__Task__. Sort through the listing below and keep each line with the word "computer". Copy those.

__Material shown__.
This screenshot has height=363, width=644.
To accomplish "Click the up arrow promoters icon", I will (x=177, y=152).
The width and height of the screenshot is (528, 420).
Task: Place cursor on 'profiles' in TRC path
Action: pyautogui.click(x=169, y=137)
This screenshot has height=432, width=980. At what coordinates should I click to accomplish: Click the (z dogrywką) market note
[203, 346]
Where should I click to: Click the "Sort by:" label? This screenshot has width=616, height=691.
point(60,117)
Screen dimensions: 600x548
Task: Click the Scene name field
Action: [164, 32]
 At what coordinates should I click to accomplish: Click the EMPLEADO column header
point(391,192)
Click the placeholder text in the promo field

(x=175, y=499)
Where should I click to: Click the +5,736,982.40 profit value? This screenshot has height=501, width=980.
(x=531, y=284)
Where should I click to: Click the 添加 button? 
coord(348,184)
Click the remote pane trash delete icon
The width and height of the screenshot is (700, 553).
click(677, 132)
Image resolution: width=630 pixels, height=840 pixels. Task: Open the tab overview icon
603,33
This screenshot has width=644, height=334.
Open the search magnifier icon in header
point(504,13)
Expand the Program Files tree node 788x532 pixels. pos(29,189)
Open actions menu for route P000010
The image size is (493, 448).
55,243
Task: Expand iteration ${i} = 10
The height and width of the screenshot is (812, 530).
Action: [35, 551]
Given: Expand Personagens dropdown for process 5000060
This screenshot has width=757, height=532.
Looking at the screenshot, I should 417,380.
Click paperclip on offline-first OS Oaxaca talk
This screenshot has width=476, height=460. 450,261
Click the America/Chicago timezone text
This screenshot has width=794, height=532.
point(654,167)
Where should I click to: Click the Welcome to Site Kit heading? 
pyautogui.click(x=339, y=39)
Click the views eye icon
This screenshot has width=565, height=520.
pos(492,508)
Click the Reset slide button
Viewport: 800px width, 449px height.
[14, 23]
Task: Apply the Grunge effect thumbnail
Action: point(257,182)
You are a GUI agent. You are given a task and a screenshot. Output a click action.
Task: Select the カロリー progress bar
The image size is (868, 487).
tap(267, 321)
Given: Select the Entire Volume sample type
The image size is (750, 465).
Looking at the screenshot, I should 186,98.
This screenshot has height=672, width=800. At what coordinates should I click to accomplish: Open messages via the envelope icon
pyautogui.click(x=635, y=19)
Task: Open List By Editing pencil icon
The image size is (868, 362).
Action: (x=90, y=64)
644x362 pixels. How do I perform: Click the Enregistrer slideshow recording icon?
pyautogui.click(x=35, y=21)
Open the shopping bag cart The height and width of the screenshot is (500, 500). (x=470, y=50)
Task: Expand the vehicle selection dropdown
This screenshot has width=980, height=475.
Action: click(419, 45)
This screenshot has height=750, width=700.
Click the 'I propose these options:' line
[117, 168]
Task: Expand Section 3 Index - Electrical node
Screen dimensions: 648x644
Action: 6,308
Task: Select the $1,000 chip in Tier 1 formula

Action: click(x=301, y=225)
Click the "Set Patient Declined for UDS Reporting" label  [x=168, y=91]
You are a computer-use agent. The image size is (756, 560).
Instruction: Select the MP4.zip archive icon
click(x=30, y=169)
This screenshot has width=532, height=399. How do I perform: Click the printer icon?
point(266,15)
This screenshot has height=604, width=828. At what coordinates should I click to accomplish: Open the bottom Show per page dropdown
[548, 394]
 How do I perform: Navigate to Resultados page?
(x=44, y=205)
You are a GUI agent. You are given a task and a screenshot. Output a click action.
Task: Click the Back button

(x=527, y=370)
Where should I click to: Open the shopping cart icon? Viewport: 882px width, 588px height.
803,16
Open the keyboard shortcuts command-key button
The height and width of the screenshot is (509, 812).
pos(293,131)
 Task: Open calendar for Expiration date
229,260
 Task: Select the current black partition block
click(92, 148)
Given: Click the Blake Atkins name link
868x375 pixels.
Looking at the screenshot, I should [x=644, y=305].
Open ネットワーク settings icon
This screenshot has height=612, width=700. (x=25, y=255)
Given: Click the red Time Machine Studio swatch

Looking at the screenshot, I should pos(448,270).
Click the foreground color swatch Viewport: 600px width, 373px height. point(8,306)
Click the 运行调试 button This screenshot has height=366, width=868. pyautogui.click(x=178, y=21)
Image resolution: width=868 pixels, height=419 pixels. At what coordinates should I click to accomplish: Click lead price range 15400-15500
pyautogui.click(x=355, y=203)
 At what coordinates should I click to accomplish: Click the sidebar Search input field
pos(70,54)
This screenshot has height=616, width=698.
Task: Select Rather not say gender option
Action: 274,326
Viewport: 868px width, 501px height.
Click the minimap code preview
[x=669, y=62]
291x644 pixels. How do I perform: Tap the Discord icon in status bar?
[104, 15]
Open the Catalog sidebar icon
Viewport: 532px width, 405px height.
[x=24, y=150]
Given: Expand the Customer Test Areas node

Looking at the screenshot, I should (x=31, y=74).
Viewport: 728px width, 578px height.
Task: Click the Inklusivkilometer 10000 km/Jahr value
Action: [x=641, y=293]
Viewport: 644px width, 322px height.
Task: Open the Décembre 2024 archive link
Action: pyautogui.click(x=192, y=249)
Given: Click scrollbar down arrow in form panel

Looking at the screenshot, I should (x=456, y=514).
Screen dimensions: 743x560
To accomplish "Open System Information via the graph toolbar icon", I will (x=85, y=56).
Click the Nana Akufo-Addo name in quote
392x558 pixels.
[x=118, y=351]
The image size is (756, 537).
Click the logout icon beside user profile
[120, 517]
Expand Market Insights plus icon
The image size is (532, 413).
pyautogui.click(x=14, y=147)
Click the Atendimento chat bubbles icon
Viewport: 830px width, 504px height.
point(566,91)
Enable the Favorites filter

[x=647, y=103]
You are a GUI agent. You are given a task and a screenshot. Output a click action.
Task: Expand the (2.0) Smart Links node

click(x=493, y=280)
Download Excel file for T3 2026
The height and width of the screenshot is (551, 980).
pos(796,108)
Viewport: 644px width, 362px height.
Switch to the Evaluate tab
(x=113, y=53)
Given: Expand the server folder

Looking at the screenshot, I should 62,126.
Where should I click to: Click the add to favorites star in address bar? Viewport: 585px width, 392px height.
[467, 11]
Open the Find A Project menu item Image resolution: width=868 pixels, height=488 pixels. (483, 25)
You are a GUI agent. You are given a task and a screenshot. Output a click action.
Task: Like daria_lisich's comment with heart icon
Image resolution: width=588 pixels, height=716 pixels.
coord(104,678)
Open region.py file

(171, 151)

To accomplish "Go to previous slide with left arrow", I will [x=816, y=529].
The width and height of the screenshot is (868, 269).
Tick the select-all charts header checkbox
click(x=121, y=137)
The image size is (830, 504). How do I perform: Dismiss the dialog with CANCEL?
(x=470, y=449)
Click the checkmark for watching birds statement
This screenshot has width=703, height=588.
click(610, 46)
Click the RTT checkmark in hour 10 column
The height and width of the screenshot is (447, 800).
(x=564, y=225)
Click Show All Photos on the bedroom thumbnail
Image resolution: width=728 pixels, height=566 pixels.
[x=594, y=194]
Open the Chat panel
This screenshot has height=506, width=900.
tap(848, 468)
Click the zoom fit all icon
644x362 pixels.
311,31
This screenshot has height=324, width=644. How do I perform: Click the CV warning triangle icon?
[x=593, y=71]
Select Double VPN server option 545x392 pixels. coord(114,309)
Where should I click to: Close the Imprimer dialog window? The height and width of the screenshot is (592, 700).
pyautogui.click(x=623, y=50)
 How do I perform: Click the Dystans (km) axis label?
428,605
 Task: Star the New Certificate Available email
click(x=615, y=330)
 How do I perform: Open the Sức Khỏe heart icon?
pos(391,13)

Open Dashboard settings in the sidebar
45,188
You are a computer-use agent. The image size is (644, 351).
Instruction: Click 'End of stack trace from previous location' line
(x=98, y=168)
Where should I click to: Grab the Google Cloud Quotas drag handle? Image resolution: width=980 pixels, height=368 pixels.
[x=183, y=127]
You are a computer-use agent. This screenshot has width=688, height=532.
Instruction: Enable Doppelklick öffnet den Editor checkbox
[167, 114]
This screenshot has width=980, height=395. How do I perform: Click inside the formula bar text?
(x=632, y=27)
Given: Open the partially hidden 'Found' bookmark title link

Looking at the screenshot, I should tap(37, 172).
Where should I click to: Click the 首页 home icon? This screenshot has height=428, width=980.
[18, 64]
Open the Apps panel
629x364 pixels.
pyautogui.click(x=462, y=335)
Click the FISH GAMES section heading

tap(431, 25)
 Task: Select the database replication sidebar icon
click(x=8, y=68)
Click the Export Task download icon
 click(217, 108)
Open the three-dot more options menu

__Expected answer__.
You are a computer-use agent. The image size is (756, 560).
You are a computer-use agent. The image size is (644, 351).
You are a computer-use agent. This screenshot has width=688, height=532.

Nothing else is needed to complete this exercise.